EPA made it clear that it requires specific relevant information about sampling protocol and spacial distribution of data points - without identifying specific property locations or property owners.
"Ultimately, EPA's interest in this sampling information is to assure that the health of Midland's residents is protected," said Ralph Dollhopf, Associate Director of EPA's Superfund Division. "At the same time, EPA respects that the city must balance its concern regarding the health of its citizens with its commitment to protect their privacy. Having sampling details that we think the city can provide without revealing property owner identity will help EPA confidently evaluate the results of recent soil studies. I think that our meeting Thursday resulted in both parties' recognition and acknowledgement that our objectives are compatible. We are on the road to working this out."
As part of the study, soil samples were taken at 145 sites in Midland.
The sampling analysis is necessary so EPA has a complete and current picture of dioxin in the city.

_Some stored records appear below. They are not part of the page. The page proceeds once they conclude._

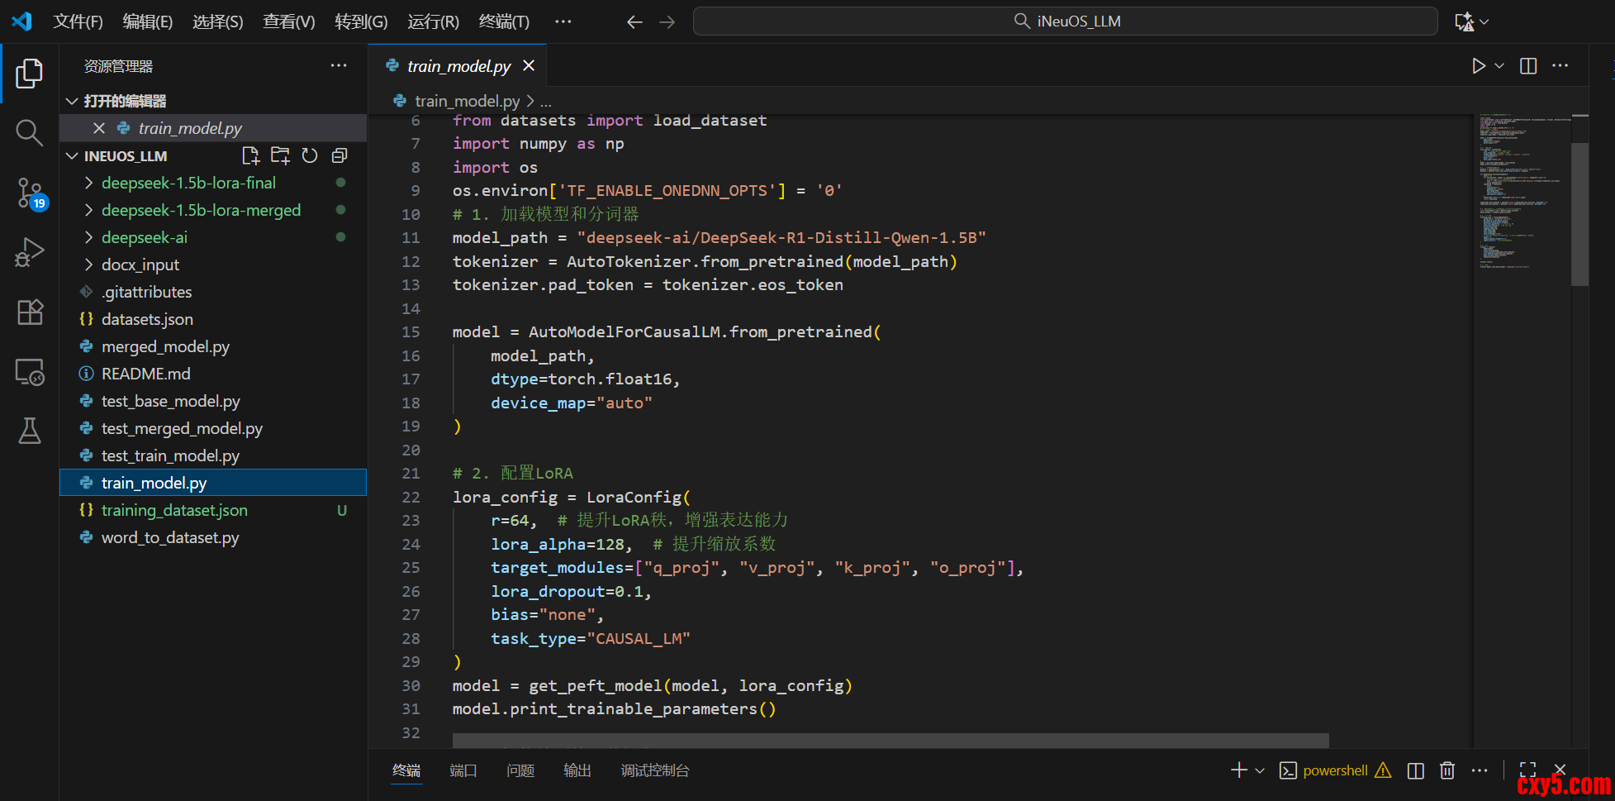Open the run button dropdown arrow
Image resolution: width=1615 pixels, height=801 pixels.
click(x=1499, y=66)
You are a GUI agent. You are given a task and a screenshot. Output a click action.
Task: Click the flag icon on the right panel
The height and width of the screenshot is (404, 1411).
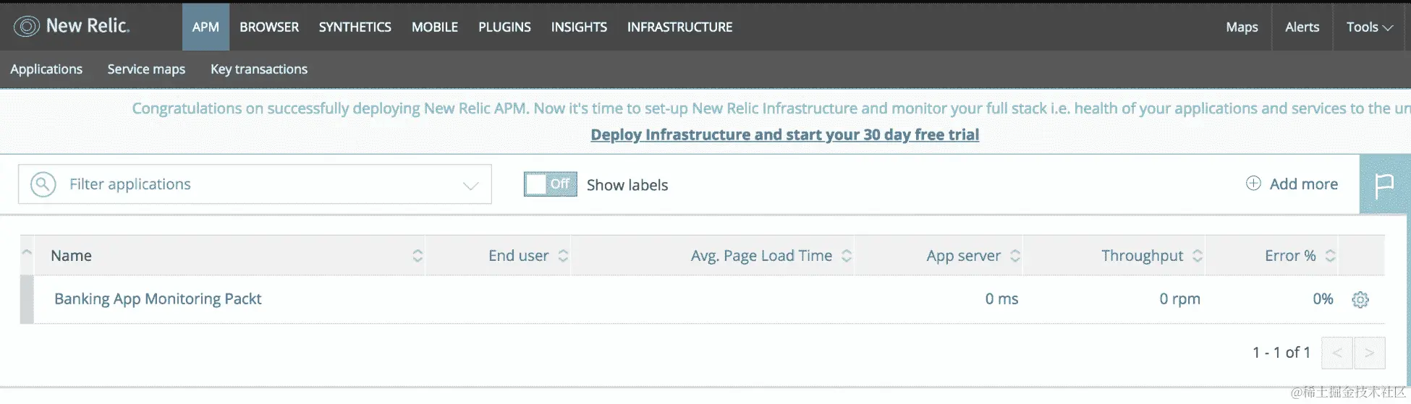1384,185
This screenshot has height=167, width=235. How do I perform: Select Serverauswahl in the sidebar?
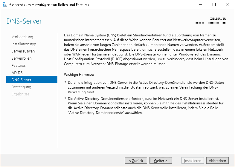[24, 51]
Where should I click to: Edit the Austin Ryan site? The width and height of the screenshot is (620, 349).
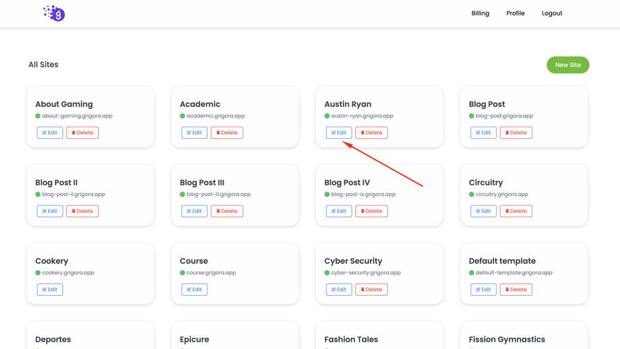(339, 133)
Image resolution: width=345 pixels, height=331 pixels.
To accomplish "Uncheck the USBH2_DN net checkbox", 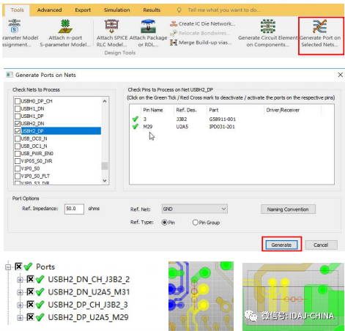I will (18, 124).
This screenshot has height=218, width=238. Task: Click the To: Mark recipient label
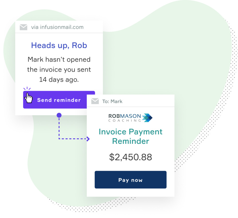(112, 101)
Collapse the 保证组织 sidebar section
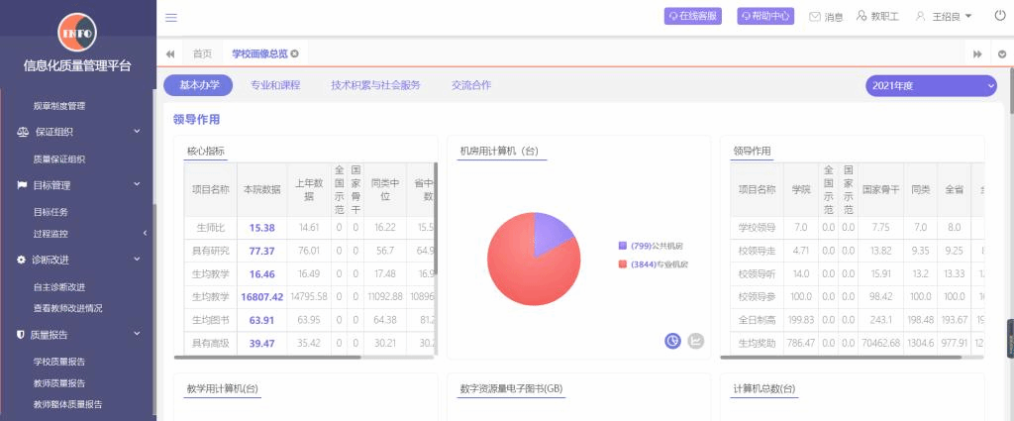 [x=138, y=131]
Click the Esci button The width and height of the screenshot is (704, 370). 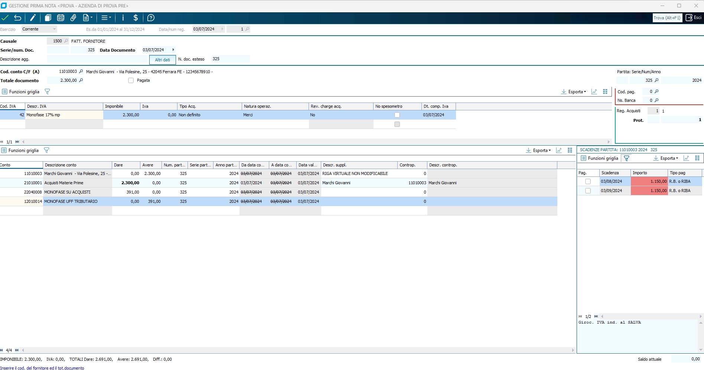[694, 18]
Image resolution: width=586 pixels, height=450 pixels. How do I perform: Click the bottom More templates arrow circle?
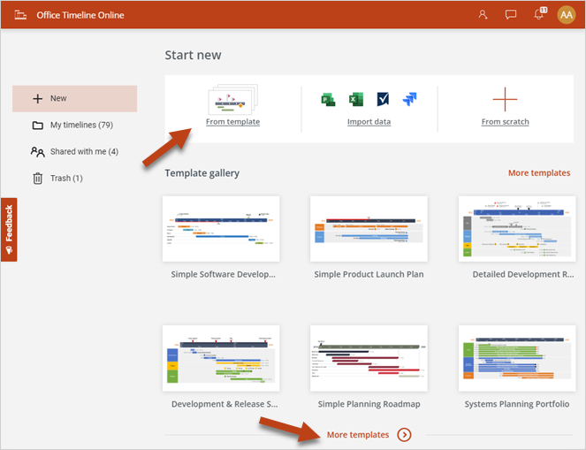coord(404,435)
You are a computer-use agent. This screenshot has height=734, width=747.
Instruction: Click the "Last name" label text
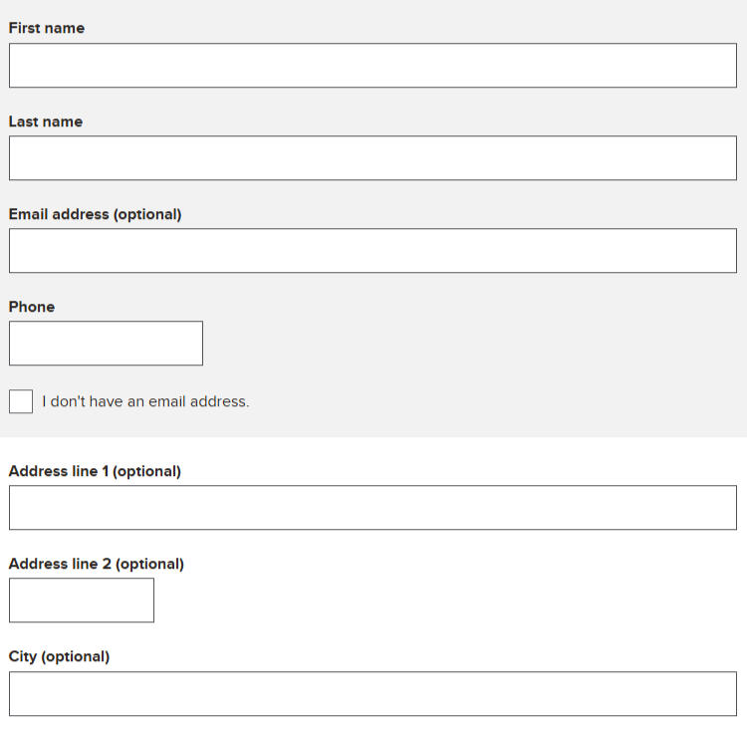point(46,122)
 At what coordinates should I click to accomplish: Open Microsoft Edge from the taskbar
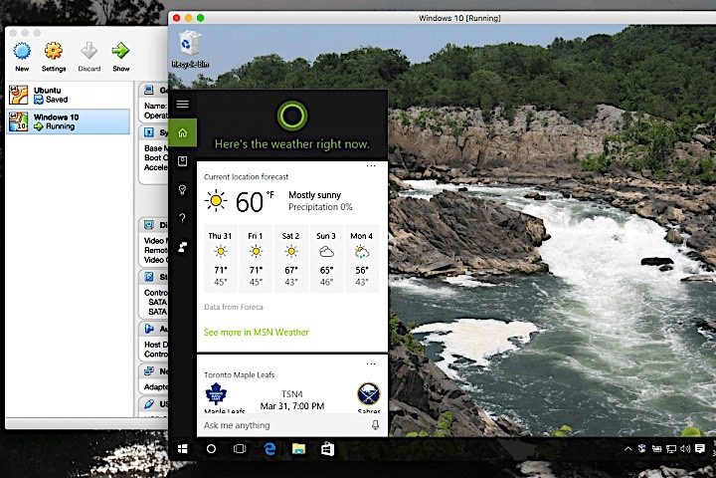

It is crucial to EPA's efforts to accurately assess any potential current risk posed by dioxin in the city.
EPA's information request is part of a larger investigation of dioxin contamination in the Midland area. In mid-August, EPA issued two requests to Dow Chemical Co. seeking information about its dioxin sampling at its facility and elsewhere. EPA is also seeking extensive data on numerous other hazardous waste materials produced at the Dow Midland plant.
As a result of EPA orders in late June, Dow is cleaning up three hot spots in the Tittabawasee River. EPA expects the cleanups to be completed by this year's end and set the stage for additional work downriver.
The Dow facility is a 1,900-acre chemical manufacturing plant located in Midland, Mch. Dioxins and furans were byproducts from the manufacture of chlorine-based products. Past waste disposal practices, fugitive emissions and incineration at Dow have resulted in on- and off- site dioxin and furan contamination.